My brother, Tommy, had the gift of gab
Before our parents had grandchildren, their minds were on their children. They’d tell people, “We have six children, and they’re all different.” True enough, I suppose … but Tommy, the youngest, was more ‘different’ than the rest of us.
When he was just a toddler, he broke his leg horsing around with his cousins. A cast didn’t curtail his activity, since he’d crawl around dragging the casted leg until the cast wore off and it had to be replaced. Also, while still a toddler, he ran away from home, heading for the pasture. He had undressed completely for the occasion … to assure total freedom. He didn’t get far because the dog was with him and they both were missed. And when he was about 10 years old, he walked two miles to his classmate Larry’s house, arriving in time for supper. Larry’s dad called our number, saying, “Did you know Tommy is here?” He was missed of course, but where he was … was a surprise.
He was a cutup all the way through school, I think because he craved attention, and that’s what he got. He had a minor part in the junior class play which became major when he adlibbed some jokes that weren’t in the script.

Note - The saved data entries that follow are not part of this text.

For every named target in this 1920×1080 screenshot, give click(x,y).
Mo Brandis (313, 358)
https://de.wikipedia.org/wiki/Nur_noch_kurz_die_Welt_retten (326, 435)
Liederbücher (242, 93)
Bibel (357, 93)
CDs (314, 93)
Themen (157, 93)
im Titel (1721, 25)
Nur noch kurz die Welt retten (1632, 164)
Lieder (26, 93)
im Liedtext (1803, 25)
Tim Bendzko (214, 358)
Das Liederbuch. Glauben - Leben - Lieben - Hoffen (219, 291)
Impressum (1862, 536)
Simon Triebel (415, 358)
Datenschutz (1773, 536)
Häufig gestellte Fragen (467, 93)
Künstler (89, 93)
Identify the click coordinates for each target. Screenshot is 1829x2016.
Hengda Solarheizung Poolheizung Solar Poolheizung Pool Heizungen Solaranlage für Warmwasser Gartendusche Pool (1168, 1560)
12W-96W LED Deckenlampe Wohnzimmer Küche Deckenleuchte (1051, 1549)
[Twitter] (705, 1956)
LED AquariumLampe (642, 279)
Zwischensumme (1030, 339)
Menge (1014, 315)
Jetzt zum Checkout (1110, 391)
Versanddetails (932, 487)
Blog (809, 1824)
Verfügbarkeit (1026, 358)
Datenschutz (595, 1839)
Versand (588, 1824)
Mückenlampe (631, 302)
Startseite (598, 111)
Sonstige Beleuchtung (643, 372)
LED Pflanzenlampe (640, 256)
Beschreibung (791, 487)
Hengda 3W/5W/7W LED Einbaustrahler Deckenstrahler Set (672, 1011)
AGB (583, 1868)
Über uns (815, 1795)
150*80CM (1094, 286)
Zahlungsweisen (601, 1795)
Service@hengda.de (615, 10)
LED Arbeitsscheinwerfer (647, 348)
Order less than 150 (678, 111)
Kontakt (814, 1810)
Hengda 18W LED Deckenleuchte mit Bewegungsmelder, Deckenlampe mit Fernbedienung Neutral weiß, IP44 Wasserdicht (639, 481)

He seemed born to bend the rules. I was there the evening he said he had to write a poem for English class. He thumbed trough Mom’s magazine and selected one of the poems printed there. A lesser mind would have copied the poem, but he altered it, adding and subtracting words until he had customized it for his purpose.
Before he got his driver’s license, our dad drove him to town on Wednesday nights to choir practice. An hour later, he’d be waiting at the church to be picked up. But instead of going inside to choir, he’d sneak downtown to hang out with his friends for an hour. The jig was up when the choir director said to Mom, “We appreciate Tom in the choir every Sunday, but he really should come to practice.”
He had a rich baritone voice. As a grown-up he sang karaoke, and he recorded a tape for me of his karaoke songs, complete with the backup bands.
He grew up to be a salesman, selling insurance and working with Olan Mills photographers in their sales department … successfully, because he liked being around people and had “the gift of the gab.” At our family gatherings he’d be the center of attention, telling funny stories and jokes. A happy blossoming after a mischievous and adventurous childhood.